New study reveals keeping your teeth clean could help prevent a heart attack
Thursday, September 06, 2007
A team of doctors in Marseille have released new study findings that reveal brushing and flossing your teeth could save you from a heart attack.
Doctors found those with the worst blockages in their arteries had the most severe gum disease.
There is mounting evidence of a link between gum disease and heart disease, but a French study claims to be the first to show that the severity of each disease may also be connected.
Chronic gum disease known as periodontitis, occurs when plaque collects around the teeth and irritates the gums. Plaque is removed when teeth are looked after properly. However, failure to brush and floss can lead to the irritated gums becoming infected. Teeth become loose and can even fall out. It is not clear how gum disease may trigger heart problems, although it is thought that bacteria released from the infected gums are the key.
The bacteria enter the bloodstream where they may activate the immune system, making artery walls inflamed and narrowed, or attach directly to fatty deposits already present in the arteries which causes further narrowing.
French cardiologists and dentists looked at 131 patients referred to hospital for an X-ray examination of the arteries. All were examined for gum disease and had their blood checked for inflammation.
Patients with artery disease had more severe periodontitis than those without, said study leader Dr Nicolas Amabile.
"The most severe teeth disease was associated with the most widespread arterial lesions," he said.
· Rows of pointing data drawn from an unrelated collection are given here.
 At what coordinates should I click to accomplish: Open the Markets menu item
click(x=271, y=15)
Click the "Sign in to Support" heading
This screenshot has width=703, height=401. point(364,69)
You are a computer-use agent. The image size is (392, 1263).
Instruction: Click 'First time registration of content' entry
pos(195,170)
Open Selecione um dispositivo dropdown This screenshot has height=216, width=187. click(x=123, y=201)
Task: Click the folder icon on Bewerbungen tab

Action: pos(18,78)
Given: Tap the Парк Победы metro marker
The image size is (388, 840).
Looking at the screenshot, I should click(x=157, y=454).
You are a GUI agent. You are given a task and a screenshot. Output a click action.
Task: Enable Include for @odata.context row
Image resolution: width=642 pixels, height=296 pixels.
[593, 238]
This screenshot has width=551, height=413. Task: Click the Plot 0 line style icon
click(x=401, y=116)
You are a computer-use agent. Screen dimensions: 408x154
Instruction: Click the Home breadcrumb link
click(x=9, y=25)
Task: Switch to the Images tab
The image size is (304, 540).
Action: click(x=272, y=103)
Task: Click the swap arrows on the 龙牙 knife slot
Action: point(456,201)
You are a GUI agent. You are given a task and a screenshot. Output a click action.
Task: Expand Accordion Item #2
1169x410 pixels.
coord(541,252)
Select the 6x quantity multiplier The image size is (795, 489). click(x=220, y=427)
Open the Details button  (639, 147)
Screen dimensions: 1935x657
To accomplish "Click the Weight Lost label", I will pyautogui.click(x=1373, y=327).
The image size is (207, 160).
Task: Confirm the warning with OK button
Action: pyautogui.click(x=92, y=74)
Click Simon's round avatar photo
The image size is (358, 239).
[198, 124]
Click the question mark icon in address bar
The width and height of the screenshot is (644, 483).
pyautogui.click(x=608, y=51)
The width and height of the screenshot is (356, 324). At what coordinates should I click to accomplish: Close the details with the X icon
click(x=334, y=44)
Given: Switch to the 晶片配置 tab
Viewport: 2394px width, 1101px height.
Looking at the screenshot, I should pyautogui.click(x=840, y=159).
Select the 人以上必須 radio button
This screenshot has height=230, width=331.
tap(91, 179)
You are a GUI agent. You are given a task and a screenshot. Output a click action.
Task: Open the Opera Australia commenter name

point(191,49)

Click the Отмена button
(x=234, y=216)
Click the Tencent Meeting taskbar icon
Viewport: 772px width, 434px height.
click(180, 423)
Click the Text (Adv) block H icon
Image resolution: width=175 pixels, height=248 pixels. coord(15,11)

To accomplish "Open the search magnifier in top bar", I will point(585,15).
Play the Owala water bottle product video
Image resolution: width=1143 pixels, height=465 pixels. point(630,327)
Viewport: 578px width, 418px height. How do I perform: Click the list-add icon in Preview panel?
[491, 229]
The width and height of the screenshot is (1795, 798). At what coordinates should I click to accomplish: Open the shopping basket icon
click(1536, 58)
The findings by the team in Marseille were released recently at the European Society of Cardiology annual meeting in Vienna.
Dr Amabile said gum disease could be used as a new risk factor to identify those likely to develop heart disease.
"Since periodontitis is easily accessible to treatment with antibiotics and dental care, one might think its treatment could also be beneficial for coronary artery disease," he said.
"This has to be confirmed with larger studies but may represent a new original approach to handle heart disease in the future."